Three tracks fell from favour with me when it came to blogging:
Babes In Toyland - Spit To See The Shine [Peel Session] - taken from the eagerly awaited, by Peel, album of their first 2 Peel Sessions. I still don't get it I'm afraid. Lumpen, dull and really rather ordinary to my ears. I can tell they throw themselves into what they do, but I find it all so mannered as to be completely unengaging. Margins are fine, because as you'll see, I praise the likes of Daisy Chainsaw for a similarly uninhibited approach, but whereas they thrill, Babes In Toyland sound like a primal scream exercise that has to be endured while you worry about your car park ticket expiring.
Dyke and the Blazers - So Sharp - it's always vaguely heartbreaking when you realise that a horn laden soul tune from the days when such records were coming out faster than Wigan Casino could play them, actually isn't all that much cop. I had initially chosen it for nostalgic reasons, because when I was a kid, the only horn laden track that had much resonance at my school was El Bimbo from The Blue Oyster scenes in Police Academy. And this was raised by anyone who did anything that could be construed as homosexual. Listening to it just now, I'm not sure I was entirely right to bypass it. Maybe one of those tunes that you need to come back to after a few weeks to fully appreciate it. Not El Bimbo though, which is rubbish in any version.

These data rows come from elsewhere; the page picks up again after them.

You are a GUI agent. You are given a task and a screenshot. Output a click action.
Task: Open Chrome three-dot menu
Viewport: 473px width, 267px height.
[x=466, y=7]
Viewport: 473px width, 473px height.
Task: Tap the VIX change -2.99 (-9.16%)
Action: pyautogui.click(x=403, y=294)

Code Red - Dreamer Dream - "Or better still, stay up and listen to Lynne Parsons." One of those end of show dance records, that sounds like a shot in the flagging arm at the end of 3 hours, but all sound and fury when listened to in isolation.
Peel's mood for the weekend hinged on the result of the FA Cup quarter-final between Liverpool and Aston Villa, which was live on BBC 1 the following day. A match which I could barely bring myself to watch as I felt against all reason that it should have been Ipswich playing Villa that day.
Which tunes would you want to be buried with?